No puedo decir como Jaime Gil de Biedma «Yo nací (perdonadme)/ en la edad de la pérgola y el tenis», sino en unos años en que te enseñaban de niño el catecismo y tenías que entregar, de joven, 14 o 15 meses de tu vida al servicio militar. Así que me sé de carrerilla cuáles son las virtudes teologales (fe, esperanza y caridad), las virtudes cardinales (prudencia, justicia, fortaleza y templanza) y todas esas cosas que no les voy a repetir ahora y que aprende cualquiera que haya ‘servido’ durante la antigua mili.
Doy por hecho que las virtudes teologales –aun teniendo valor universal– se vinculan al ámbito más íntimo de las creencias religiosas, mientras que las cardinales son de aplicación en lo que podríamos llamar, para entendernos, la vida civil.
Si me preguntan cuáles de las virtudes cardinales me parecen más necesarias para afrontar estos tiempos de incertidumbre, de crisis y de recortes contestaría que las cuatro: prudencia, justicia, fortaleza y templanza, pero en el trance de señalar solamente una, diría la justicia. En ella se resumen las cuatro, pues ¿de qué nos valdría la existencia si no estuviera presidida por la justicia?
A mí me gustaría que nuestros dirigentes políticos y todos aquellos que tienen responsabilidades públicas o con repercusión social superaran, tras el examen de las urnas, la reválida de las virtudes cardinales, de las virtudes morales.
¿Para qué? Para tener la tranquilidad de que más allá de errores humanos e imperfecciones, sus actos están guiados por la razón y la reflexión, por la templanza de quien actúa sopesando el bien que va a obtener y los males que va a eludir; alguien que actúa con la fortaleza de ánimo y determinación de quien siente los peligros de la vida pero es capaz de superarlos porque le ampara la práctica de la verdad y la aspiración a la justicia; alguien que actúa con la templanza del héroe, es decir, como el que cumple sencilla y cotidianamente con su deber, sin sucumbir al canto de las sirenas o a los excesos incontrolados de otras pasiones.
Tal vez parezcan estas reflexiones los propósitos de un ‘iluso’, pero no sé formularlos mejor y de manera más breve.
De todas formas, recurro al testimonio de autoridad de una escritora que ya he citado en otras ocasiones.

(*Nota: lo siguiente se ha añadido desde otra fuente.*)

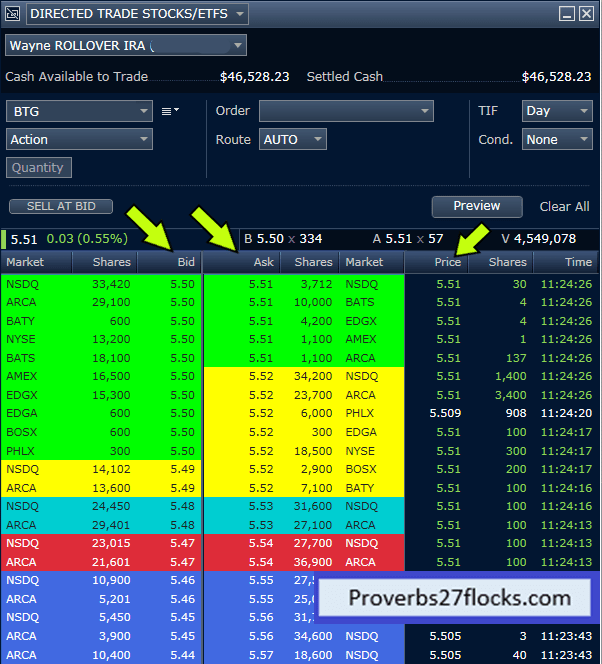Open the BTG symbol dropdown
The image size is (602, 664).
click(x=79, y=111)
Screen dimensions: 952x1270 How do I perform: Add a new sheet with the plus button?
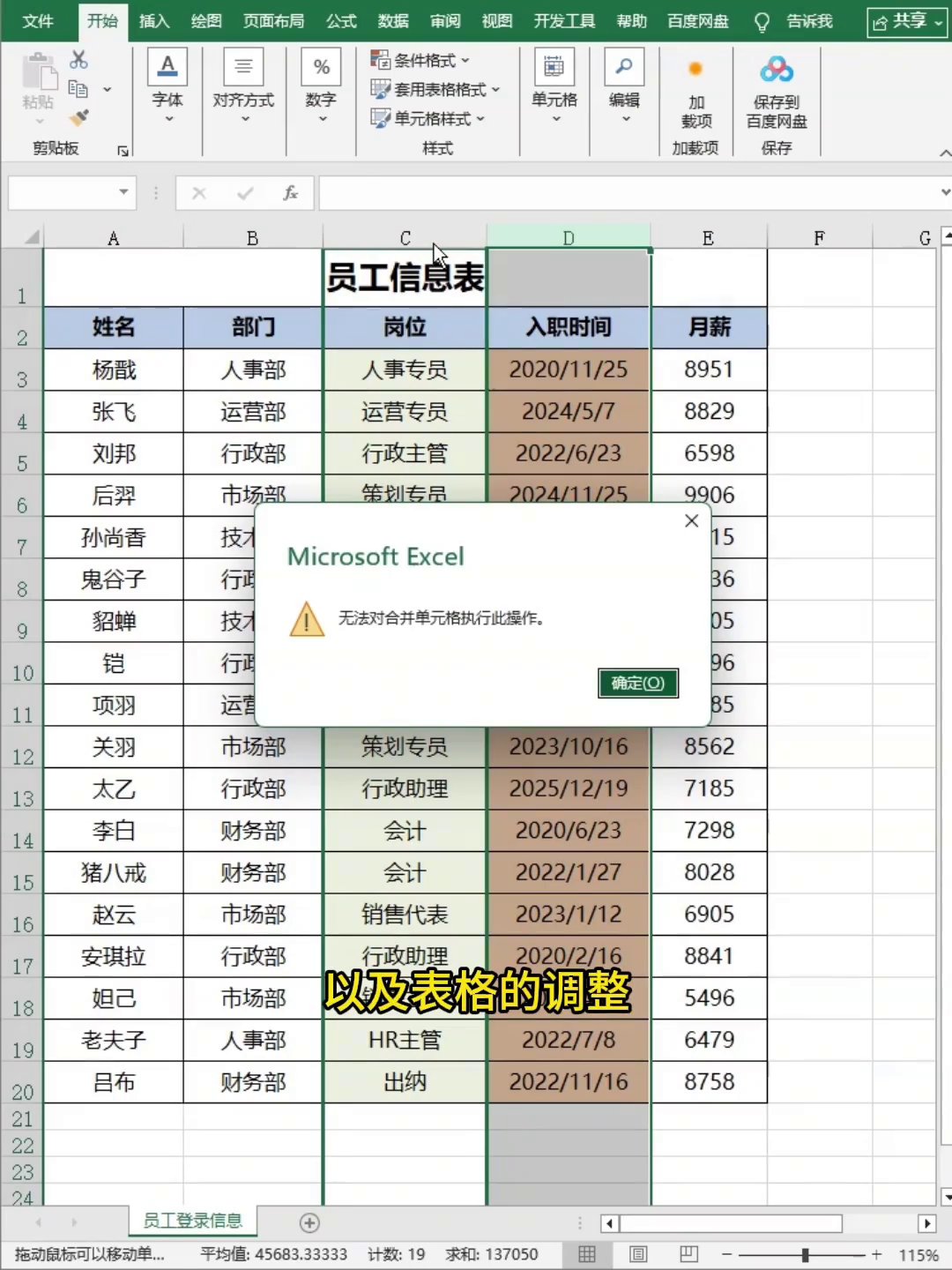[x=309, y=1222]
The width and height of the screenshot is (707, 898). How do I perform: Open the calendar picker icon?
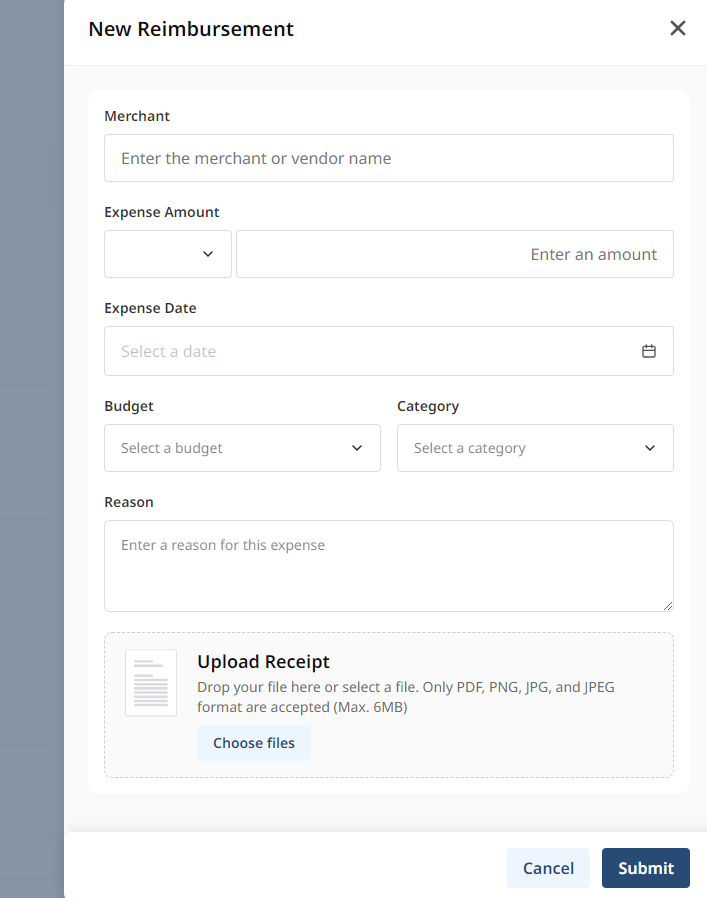[x=649, y=351]
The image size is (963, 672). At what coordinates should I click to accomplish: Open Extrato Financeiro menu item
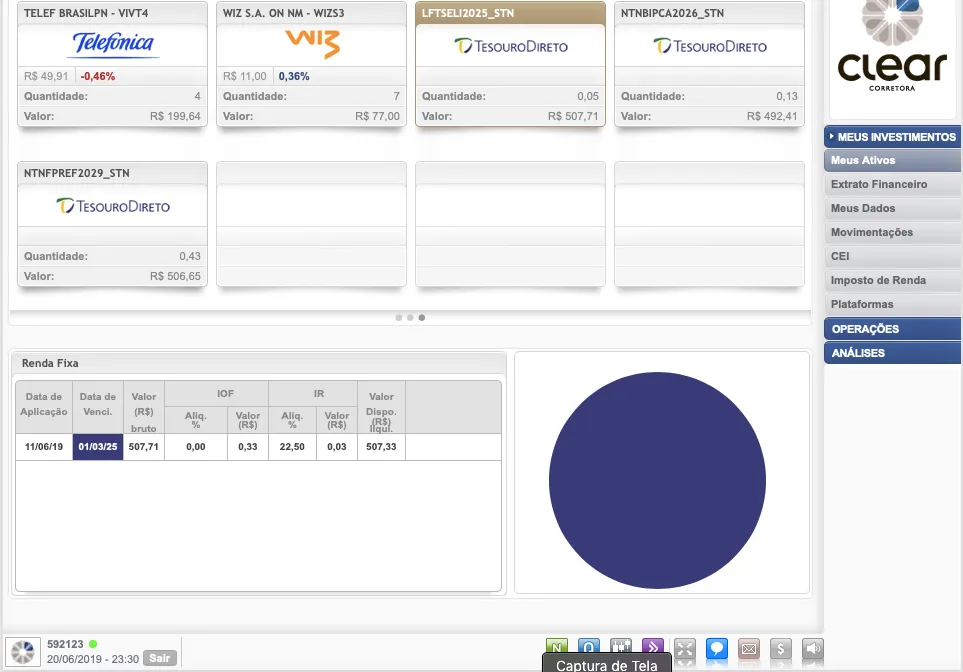(x=879, y=184)
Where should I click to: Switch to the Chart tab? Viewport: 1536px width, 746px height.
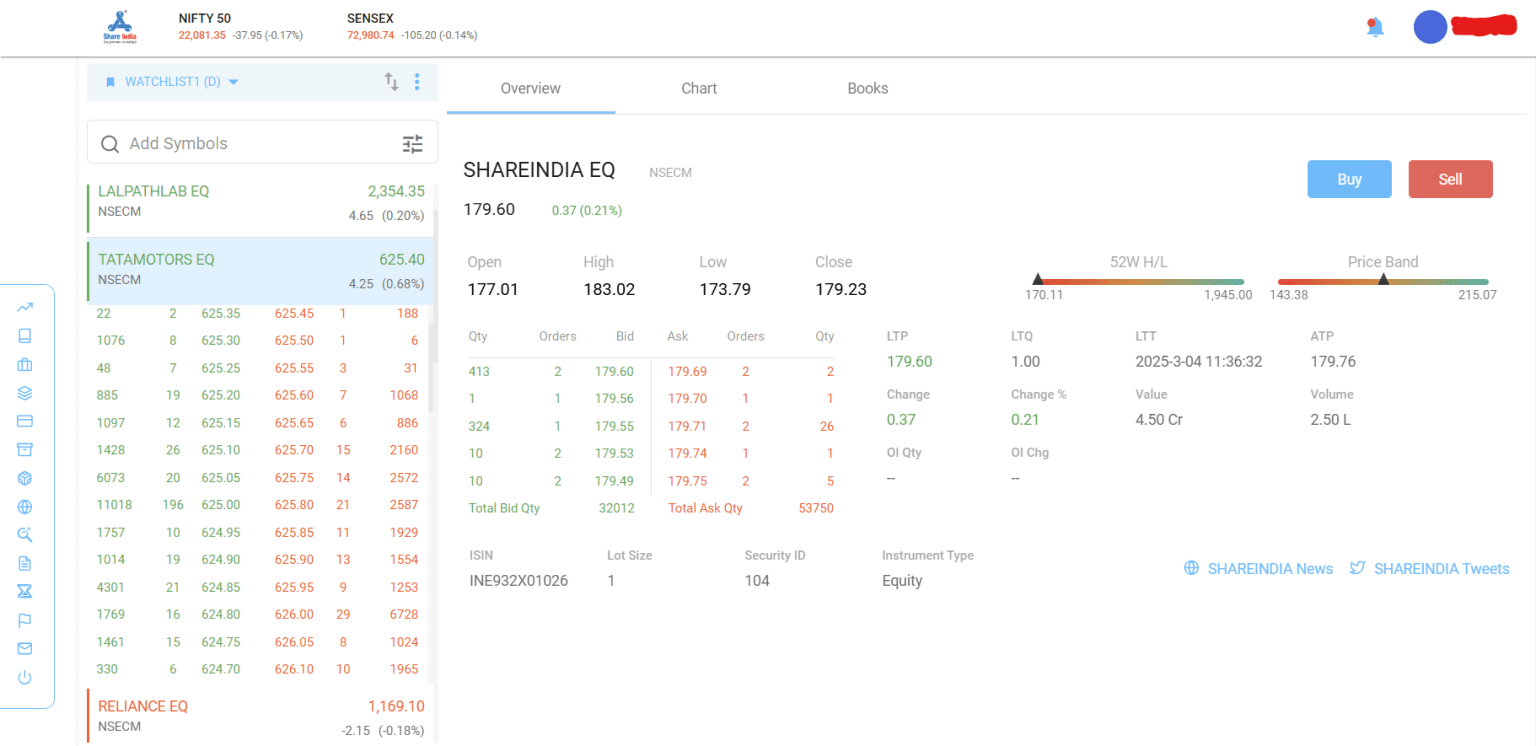699,88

Ahí va lo que escribió Natalia Ginzburg en ‘Las pequeñas virtudes’: «Por lo que respecta a la educación de los hijos, creo que no hay que enseñarles las pequeñas virtudes, sino las grandes. No el ahorro, sino la generosidad y la indiferencia hacia el dinero; no la prudencia, sino el coraje y el desprecio por el peligro; no la astucia, sino la franqueza y el amor por la verdad; no la diplomacia, sino el amor al prójimo y la abnegación; no el deseo del éxito, sino el deseo de ser y de saber».
Les invito ahora a un sencillo ejercicio mental. Elijan a algún representante públicos (del partido y de la región que prefieran) y traten de descubrir cuáles de las virtudes cardinales o de las ‘pequeñas virtudes’ de Natalia Ginzburg le corresponderían como un traje a medida. Esa es mi propuesta de reválida. Por cierto, el resultado del ejercicio no es preciso que lo den a conocer.